Breeding Shakespeare, Not Typing

“A thousand monkeys, typing on a thousand typewriters will eventually type the entire works of William Shakespeare.”

This quote is often attributed to Thomas Huxley, Darwin’s most faithful followers in the debate that followed the publication of “Origin of Species” in 1859. Other versions of the quote have a million monkeys or an infinite number of monkeys in each case typing on equally many typewriters. Huxley is said to have used it as a metaphor to argue that chance alone would eventually result in the diversity of life on Earth. The story of Huxley is not true, but regardless of who came up with the notion, it certainly is thought provoking.

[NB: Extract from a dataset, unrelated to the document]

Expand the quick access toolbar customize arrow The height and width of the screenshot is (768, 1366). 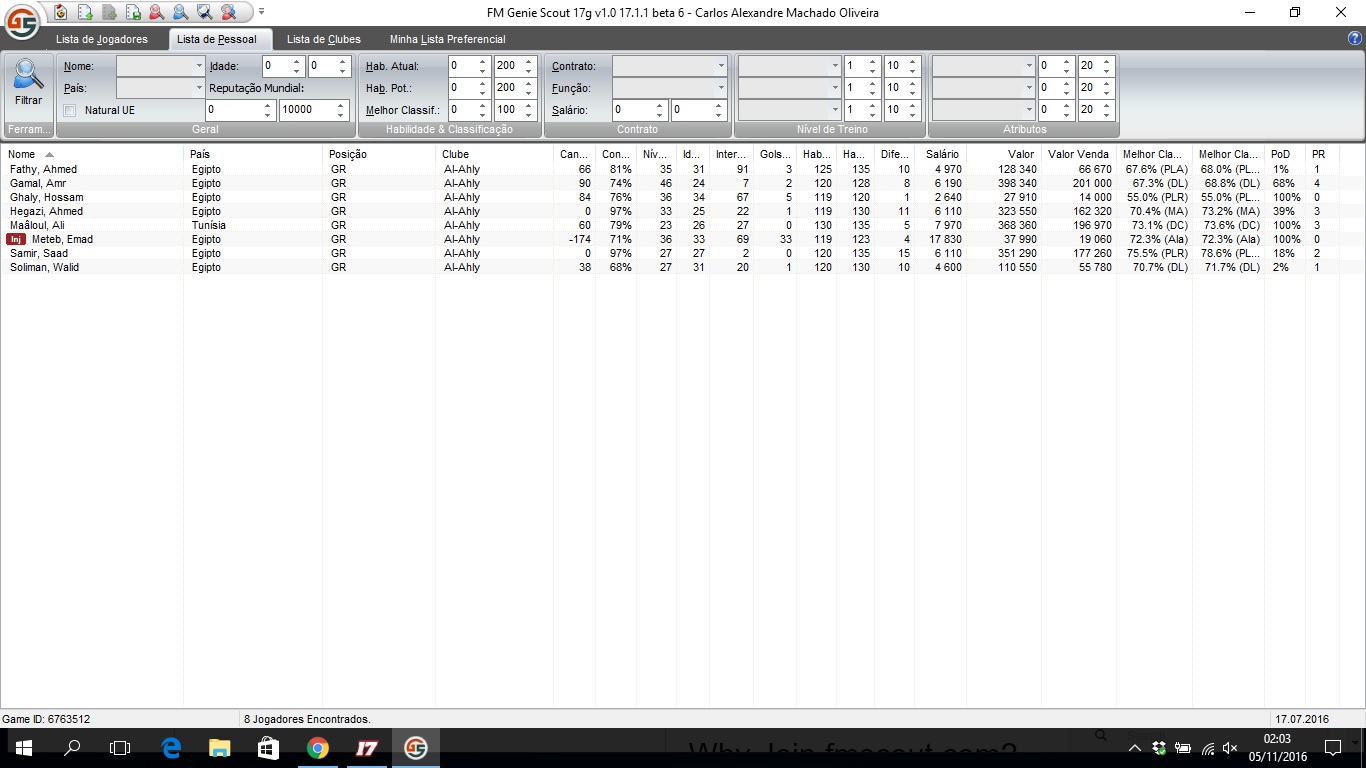coord(261,12)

Calculations show that even the monkeys just typing “To be or not to be, that is the question.” would be incredibly unlikely to happen by chance. I however decided to attempt to breed Hamlet rather than using pure chance and the results were quite interesting.

Well, firstly, if you didn’t follow the link to the calculations above then let me brief you on the results:

If 17 billion monkeys on each of 17 billion habitable planets in each of 17 billion galaxies in the universe would be typing away at the rate of one 41 character line per second for 17 billion years, the odds that they would have come up with “To be or not to be, that is the question.” would still be only around: 0.000000000005%. You can just imagine the odds that they would come up with the full text of Hamlet, let alone the entire works of Mr. William.

Because of these incredibly low odds, anti-evolutionists have used the monkey notion to ridicule that the random processes of evolution could possibly be the force behind nature’s diversity (Brett Watson, the author of the article seems to be one of them). These claims as most other claims of the adversaries of evolution theories have already been answered by people more capable than me.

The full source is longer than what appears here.